On my node (running the latest core version as of yesterday), I have really low free RAM, but this may also happen on nodes with more fragmented memory or for long POST requests.

What I'm seeing is that when submitting form data, not all form elements will be complete.
As far as I know there is no easy check to see if the web arg parsing was successful.

ESP8266WebServerTemplate<ServerType>::_parseArgumentsPrivate does seem to parse the form data and create an array of _currentArgs containing a key and value string.
So far so good, but sometimes I am missing a key or its value is incomplete.

The storeArgHandler handler given to this parser function would be the ideal place to check if a result was successful, since it does know how long the strings should be when stored.

The ESP8266WebServerTemplate<ServerType>::urlDecode function should be changed to not return a String, but filling one and also be responsible of calling reserve as soon as it knows how long the string will be. (will cause less heap fragmentation also, but may need to check the string twice)
This will make it quite clear very soon if an alloc (after calling the reserve()) was successful.
If not, then there is no use to continue.
So it does also make sense to return a bool.

This makes it also clear void operator() (String& key, String& value, const String& data, int equal_index, int pos, int key_end_pos, int next_index) should return a bool.

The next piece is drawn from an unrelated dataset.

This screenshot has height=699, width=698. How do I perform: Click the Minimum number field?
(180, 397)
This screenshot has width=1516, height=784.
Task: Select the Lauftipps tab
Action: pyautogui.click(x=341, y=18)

ESP8266WebServerTemplate<ServerType>::_parseArgumentsPrivate should then return -1 on an error and its result should be dealt with here:

template <typename ServerType>
void ESP8266WebServerTemplate<ServerType>::_parseArguments(const String& data) {
  if (_currentArgs)
    delete[] _currentArgs;

  _currentArgCount = _parseArgumentsPrivate(data, nullArgHandler());

  // allocate one more, this is needed because {"plain": plainBuf} is always added
  _currentArgs = new RequestArgument[_currentArgCount + 1];

  (void)_parseArgumentsPrivate(data, storeArgHandler<ServerType>());
}

While we're at it, I also noticed the _parseArgumentsPrivate function is also called with a nullArgHandler, to determine the number of arguments.
It calls this handler using this code:

      RequestArgument& arg = _currentArgs[arg_total];
      handler(arg.key, arg.value, data, equal_index, pos, key_end_pos, next_index);

But _currentArgs is deleted (though not set to nullptr).
Can this cause a crash when the former address for _currentArgs is been re-used for something else and we're addressing it like this?

I do get the use of a nullArgHandler, but wouldn't it make more sense to use it as a pointer which can be null? Then we can test for it and not address an array which has just been deleted.

A last point I was wondering.
Is it needed to store the plain form element, which does contain the same information as was submitted?
If so, then wouldn't it make more sense to just store the offsets in this plain string (& decoded length) and decode it again as soon as an element is requested?
Now the data is stored twice in memory.